E penso, e penso, e sofro, e concluo que esta magia do futebol é a magia do inesperado, do imprevisto de nossas próprias vidas. E nela, há resultados de nossos êxitos e de nossos fracassos. Mas há também o resultado do que nos fazem, daquilo que nos atinge a partir de ordens que não se pode aceitar. Caso contrário, não faz sentido viver; viver sem dignidade não é viver. Porque isso não é magia; é abuso.
É isso.

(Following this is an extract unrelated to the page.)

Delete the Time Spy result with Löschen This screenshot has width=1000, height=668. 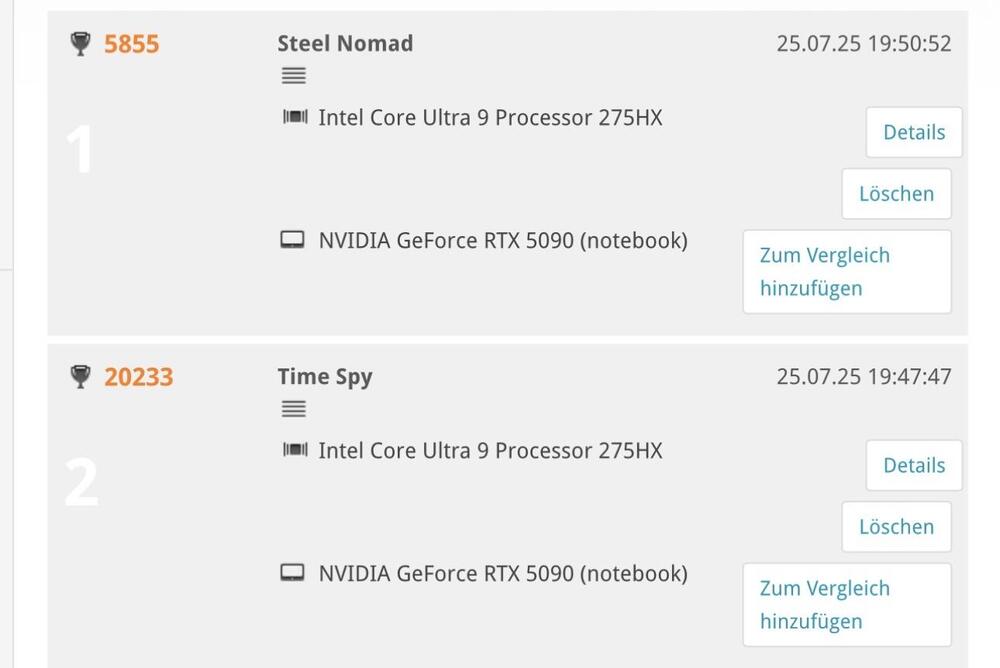click(896, 527)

Um time ter um apagão de uma hora para outra e se transformar “da água para o vinho” é uma coisa que nos mata por dentro, mas temos que aceitar com resiliência e buscar um equilíbrio. Outra coisa, muito diferente, que nos leva a profundas revoltas internas e nos instiga a ter os mais fortes sentimentos primários do homem natural, é saber que a nossa emoção de antes, a nossa alegria de um primeiro momento foi nos tirada por abuso de autoridade, por ousadia de uma Bandalha. Não, isso não se pode aceitar porque não é natural; não é do humano. Bobos dirão que é vitimismo; bobos, tolos, pequenos, que não conseguem contar até cinco e acham que o polegar é o infinito, como mostrou Borges.
Escrevo com o coração em sangue, com sentimentos ruins de revolta, com indagações interiores e driblando pensamentos rudes. Mas reajo. A indignação é benigna, não é a de se armar para a guerra, é para enfrentar o abuso e é isto o que se clama, que a alegria de organizações coletivas humanas não seja destruída pelos “donos do poder”, por motivos inconfessáveis.
Serei eternamente contrário a ações hooliganianas, contra a violência de jovens pobres ou ricos que se matam por ódios a camisas; não, isso não pode acontecer. Mas também não pode continuar a existir tamanhas agressões a sentimentos coletivos, gerados por motivos vis. Não se trata de incompetência profissional. O problema é maior. A tecnologia e as atitudes desmentem justificativas menores, humanas, de erros de interpretação, de que o jogador foi com força desproporcional etc e tal...
Sei que é apenas futebol. Mas as cenas serão eternas para quem quiser ver. O desequilíbrio do grupo até então vitorioso foi vítima de uma ação criminosa e por isso é preciso que todos os que carregam consigo uma paixão alvinegra reajam e digam que não aceitam. Tivemos erros? Claro que tivemos. Mas não é esse o ponto. Não foi o futebol que venceu. Foi o abuso! Não importa o que vai acontecer daqui para a frente. Chega! Os nossos sonhos não envelhecem e a indignação será eterna!